Separo siempre dos cosas que se mezclan: la demo y la operación. Una demo necesita que funcione una vez con alguien mirando; la operación necesita que funcione mil veces sin nadie mirando, con casos raros, con datos sucios y a las dos de la mañana. El salto entre las dos es donde se va el presupuesto.
Lo que suele salir mal
El punto donde suele romperse es el traspaso a operación. El equipo que hizo el piloto sabe interpretar los resultados; el equipo que lo recibe, no. Sin capacitación y sin criterios escritos, la gente empieza a aceptar todo lo que el modelo dice o a ignorarlo por completo, y ambas cosas son igual de caras.
Qué mirar
- Si la organización puede cambiar de proveedor sin rehacer todo, que es la prueba de que no quedó amarrada.
- Qué proceso concreto se toca y cómo se mide antes y después; sin línea base no hay resultado, hay opinión.

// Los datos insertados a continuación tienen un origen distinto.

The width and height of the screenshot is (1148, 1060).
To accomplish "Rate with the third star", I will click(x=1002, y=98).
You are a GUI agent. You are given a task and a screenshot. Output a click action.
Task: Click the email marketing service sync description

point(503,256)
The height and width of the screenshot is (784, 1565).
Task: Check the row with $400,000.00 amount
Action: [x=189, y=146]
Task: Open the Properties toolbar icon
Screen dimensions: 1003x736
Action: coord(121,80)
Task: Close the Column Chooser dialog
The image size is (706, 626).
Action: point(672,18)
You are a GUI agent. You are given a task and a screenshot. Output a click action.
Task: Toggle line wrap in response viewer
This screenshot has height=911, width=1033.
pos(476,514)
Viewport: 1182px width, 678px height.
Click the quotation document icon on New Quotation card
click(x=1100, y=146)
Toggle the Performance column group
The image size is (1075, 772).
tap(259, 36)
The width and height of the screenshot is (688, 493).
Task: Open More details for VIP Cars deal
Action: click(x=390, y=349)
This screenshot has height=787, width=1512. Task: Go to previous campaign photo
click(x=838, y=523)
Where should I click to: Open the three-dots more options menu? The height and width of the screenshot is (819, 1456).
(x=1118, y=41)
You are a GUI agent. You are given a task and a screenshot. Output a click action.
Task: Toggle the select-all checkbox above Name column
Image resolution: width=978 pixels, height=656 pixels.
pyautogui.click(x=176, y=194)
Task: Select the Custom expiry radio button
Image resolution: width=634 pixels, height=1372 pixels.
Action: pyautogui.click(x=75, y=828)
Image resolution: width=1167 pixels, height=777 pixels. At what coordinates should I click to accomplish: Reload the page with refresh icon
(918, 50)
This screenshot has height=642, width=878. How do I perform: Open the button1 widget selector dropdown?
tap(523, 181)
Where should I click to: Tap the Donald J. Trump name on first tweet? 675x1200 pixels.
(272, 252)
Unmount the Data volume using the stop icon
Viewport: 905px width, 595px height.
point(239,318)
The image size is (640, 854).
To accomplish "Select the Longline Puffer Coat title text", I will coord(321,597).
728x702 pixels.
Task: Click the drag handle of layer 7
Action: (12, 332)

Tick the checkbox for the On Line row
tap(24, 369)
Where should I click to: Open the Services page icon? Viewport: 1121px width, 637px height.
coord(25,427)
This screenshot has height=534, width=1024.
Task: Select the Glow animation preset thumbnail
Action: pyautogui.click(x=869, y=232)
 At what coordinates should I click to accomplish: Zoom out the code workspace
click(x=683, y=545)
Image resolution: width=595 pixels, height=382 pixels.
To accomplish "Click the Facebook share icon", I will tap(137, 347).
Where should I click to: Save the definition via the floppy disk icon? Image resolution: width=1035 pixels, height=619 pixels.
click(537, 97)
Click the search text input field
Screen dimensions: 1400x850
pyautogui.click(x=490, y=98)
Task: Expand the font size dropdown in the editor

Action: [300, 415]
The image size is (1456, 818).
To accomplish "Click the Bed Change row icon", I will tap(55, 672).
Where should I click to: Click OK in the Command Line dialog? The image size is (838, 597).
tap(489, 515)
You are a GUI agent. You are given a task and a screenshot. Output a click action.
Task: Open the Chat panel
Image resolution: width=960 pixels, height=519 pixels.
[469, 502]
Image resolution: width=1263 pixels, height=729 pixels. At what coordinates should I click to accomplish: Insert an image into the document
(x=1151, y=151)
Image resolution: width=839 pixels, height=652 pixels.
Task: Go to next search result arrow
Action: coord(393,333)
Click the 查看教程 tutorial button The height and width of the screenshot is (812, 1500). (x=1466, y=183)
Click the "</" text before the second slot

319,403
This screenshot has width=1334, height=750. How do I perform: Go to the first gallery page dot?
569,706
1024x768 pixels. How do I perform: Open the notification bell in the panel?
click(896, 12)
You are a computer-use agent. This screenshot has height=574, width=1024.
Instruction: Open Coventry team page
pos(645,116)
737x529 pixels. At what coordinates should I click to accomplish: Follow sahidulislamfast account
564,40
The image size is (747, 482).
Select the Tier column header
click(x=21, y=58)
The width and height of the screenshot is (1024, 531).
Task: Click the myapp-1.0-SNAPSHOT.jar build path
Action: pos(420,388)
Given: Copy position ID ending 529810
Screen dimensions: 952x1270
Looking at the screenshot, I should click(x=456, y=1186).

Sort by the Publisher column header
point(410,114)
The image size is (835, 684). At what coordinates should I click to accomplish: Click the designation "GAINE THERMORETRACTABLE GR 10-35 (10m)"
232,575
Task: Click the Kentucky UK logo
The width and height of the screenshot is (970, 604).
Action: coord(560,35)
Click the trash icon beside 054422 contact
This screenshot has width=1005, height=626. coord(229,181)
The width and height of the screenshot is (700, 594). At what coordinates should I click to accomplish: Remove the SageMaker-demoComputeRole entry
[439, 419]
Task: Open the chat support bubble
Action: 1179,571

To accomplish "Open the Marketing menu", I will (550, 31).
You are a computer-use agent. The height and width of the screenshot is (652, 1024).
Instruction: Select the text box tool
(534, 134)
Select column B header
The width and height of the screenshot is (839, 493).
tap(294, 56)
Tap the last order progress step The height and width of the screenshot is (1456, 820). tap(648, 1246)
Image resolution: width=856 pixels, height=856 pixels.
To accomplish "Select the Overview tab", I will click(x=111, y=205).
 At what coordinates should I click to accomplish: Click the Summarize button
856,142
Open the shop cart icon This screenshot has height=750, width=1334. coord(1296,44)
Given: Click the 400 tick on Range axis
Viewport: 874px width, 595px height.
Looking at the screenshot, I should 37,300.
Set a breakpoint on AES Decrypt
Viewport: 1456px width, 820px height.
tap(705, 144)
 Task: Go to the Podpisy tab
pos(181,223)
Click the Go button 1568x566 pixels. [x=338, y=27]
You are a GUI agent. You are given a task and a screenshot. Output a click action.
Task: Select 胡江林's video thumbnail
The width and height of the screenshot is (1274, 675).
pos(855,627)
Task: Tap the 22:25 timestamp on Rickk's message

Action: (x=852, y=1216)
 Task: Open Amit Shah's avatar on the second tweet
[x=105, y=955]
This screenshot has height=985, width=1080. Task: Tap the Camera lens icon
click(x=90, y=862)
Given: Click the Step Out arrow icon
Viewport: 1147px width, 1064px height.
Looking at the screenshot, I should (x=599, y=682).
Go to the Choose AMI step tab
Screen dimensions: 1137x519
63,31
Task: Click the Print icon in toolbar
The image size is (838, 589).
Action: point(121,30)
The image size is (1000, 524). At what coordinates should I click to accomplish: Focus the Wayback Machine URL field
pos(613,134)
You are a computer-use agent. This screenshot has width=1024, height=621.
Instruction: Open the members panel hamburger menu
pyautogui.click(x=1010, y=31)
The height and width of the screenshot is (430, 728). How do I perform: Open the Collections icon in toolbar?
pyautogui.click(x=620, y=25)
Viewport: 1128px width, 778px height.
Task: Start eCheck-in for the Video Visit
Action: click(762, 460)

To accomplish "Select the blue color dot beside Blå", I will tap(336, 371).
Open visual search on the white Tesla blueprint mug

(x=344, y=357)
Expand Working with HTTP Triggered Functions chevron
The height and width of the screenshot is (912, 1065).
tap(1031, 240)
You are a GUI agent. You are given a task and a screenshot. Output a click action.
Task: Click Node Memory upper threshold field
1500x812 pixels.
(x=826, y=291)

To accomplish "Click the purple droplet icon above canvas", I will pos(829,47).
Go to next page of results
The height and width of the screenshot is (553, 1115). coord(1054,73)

- Quién revisa las salidas del modelo y con qué frecuencia — el punto donde la IA se vuelve auditable.
Cómo leo esta entrada
Yo lo usaría para una conversación de talento más que de compra. La capacidad que hace falta instalar no es la de operar una herramienta, que cambia cada seis meses, sino la de formular bien el problema y evaluar la respuesta. Esa sí se queda en la casa.